Traditional game graphics are built through simulation: every shadow is calculated, every polygon is mapped, and every collision is modeled using hardcoded rules.
But what if we skipped the simulation entirely?
What if, instead of calculating every detail through physics and rendering engines, an AI model could predict the game’s next frame, based purely on learned patterns from gameplay?
That’s the promise of a new direction in Generative AI: systems that don’t just create static content like art or text, but generate dynamic, interactive environments. At the cutting edge of that idea is WHAMM, a project from Microsoft Research.
Today, I'll share:
What WHAMM is (and why it matters)
How WHAMM works under the hood
WHAMM vs. WHAM: A performance leap
Let's get started.
WHAMM stands for World and Human Action MaskGIT Model. At its core, it is a generative transformer trained to render video game frames based entirely on user input, such as moving, turning, or shooting. It does this without relying on a traditional rendering engine.
Conventional games rely on sophisticated rendering engines — like Unreal Engine or Unity — to simulate lighting, motion, texture, and physics, frame by frame in real time.
Instead of these simulations, WHAMM uses a process known as neural inference. Instead of calculating each frame by applying physical rules, it relies on patterns learned from previous gameplay to predict the next visual frame based on the player’s actions.

* DATA *

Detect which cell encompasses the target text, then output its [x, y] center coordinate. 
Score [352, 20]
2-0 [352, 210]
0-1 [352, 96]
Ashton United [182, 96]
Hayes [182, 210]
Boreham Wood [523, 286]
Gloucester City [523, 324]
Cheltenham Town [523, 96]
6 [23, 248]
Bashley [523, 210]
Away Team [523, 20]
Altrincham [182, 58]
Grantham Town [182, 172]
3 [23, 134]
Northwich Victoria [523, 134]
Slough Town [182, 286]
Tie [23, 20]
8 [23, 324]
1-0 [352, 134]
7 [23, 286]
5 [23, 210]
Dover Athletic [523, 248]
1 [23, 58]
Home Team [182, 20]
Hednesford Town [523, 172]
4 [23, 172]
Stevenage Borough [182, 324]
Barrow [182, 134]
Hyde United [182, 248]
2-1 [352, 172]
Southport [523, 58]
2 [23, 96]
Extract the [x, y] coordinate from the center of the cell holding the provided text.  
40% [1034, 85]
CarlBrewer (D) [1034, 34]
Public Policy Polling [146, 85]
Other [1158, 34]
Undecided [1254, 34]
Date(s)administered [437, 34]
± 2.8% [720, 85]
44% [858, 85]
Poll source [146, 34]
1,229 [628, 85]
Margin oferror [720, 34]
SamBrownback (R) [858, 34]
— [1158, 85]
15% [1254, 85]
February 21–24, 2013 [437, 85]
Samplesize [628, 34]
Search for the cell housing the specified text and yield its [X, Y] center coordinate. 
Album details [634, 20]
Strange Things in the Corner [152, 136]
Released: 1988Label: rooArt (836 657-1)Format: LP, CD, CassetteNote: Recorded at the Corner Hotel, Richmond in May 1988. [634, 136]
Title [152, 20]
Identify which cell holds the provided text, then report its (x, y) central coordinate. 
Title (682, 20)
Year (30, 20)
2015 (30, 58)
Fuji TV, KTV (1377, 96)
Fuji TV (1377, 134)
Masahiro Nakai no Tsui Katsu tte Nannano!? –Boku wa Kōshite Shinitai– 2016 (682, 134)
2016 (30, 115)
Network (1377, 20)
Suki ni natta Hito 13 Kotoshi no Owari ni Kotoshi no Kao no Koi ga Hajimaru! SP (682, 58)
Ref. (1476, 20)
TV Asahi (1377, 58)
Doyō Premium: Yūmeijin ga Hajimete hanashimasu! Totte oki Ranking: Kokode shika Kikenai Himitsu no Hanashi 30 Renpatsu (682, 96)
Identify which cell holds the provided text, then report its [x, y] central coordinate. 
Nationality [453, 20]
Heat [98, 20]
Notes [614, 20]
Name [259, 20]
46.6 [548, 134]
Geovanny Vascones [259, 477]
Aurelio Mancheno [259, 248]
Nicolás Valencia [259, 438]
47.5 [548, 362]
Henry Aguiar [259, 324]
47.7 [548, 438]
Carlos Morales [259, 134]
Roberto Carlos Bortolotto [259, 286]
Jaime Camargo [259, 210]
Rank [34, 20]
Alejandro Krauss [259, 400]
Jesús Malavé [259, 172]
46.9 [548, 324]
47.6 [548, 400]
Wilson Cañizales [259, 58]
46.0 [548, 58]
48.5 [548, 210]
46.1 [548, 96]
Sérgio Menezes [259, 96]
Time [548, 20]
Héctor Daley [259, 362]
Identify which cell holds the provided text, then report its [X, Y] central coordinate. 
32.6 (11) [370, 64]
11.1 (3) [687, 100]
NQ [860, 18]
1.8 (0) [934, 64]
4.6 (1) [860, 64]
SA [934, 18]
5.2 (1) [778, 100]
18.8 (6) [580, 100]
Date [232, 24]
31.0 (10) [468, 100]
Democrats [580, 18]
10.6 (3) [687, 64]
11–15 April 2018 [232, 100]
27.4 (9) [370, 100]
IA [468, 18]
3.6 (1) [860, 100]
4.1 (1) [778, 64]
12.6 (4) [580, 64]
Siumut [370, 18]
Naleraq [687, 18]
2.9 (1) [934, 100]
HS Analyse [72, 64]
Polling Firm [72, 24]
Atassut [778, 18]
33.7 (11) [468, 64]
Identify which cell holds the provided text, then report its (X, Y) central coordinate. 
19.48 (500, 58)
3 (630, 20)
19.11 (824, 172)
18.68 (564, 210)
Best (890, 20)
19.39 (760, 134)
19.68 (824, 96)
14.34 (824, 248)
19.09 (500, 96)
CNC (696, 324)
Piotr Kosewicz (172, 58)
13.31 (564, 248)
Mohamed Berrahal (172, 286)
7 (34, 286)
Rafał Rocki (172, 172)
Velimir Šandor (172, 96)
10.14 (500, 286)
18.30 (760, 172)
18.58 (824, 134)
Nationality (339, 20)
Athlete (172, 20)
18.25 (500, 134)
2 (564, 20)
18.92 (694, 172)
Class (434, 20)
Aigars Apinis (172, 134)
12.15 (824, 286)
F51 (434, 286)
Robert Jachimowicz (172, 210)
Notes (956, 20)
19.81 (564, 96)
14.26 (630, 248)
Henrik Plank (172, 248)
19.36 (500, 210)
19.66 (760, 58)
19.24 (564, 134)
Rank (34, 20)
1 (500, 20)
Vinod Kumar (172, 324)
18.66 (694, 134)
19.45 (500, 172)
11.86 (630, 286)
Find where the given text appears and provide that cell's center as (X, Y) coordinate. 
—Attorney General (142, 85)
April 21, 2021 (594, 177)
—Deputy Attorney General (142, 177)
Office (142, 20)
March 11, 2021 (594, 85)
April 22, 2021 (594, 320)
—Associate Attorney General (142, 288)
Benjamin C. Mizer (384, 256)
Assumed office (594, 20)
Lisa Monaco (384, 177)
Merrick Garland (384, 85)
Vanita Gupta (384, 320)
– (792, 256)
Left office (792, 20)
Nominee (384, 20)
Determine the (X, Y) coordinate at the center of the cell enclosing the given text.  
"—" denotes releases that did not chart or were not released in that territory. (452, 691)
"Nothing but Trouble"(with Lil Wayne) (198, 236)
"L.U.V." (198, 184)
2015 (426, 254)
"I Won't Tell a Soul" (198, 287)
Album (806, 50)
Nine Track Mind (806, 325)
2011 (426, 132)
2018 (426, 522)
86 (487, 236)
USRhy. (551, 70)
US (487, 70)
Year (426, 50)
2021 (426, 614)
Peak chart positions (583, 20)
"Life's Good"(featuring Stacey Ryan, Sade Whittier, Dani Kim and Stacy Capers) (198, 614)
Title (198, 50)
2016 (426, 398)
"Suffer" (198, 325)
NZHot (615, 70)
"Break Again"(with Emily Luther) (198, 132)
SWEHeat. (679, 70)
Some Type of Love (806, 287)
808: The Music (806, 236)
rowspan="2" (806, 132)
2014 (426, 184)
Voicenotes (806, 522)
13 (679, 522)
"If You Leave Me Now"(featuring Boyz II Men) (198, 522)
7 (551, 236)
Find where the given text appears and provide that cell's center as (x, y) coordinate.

* SET EXERCISE *
Rewrite the WHAMM article from "Traditional game graphics" to "why it matters)", substituting "emulation" for "simulation".

* EXPECTED OUTPUT *
Traditional game graphics are built through emulation: every shadow is calculated, every polygon is mapped, and every collision is modeled using hardcoded rules.
But what if we skipped the emulation entirely?
What if, instead of calculating every detail through physics and rendering engines, an AI model could predict the game’s next frame, based purely on learned patterns from gameplay?
That’s the promise of a new direction in Generative AI: systems that don’t just create static content like art or text, but generate dynamic, interactive environments. At the cutting edge of that idea is WHAMM, a project from Microsoft Research.
Today, I'll share:
What WHAMM is (and why it matters)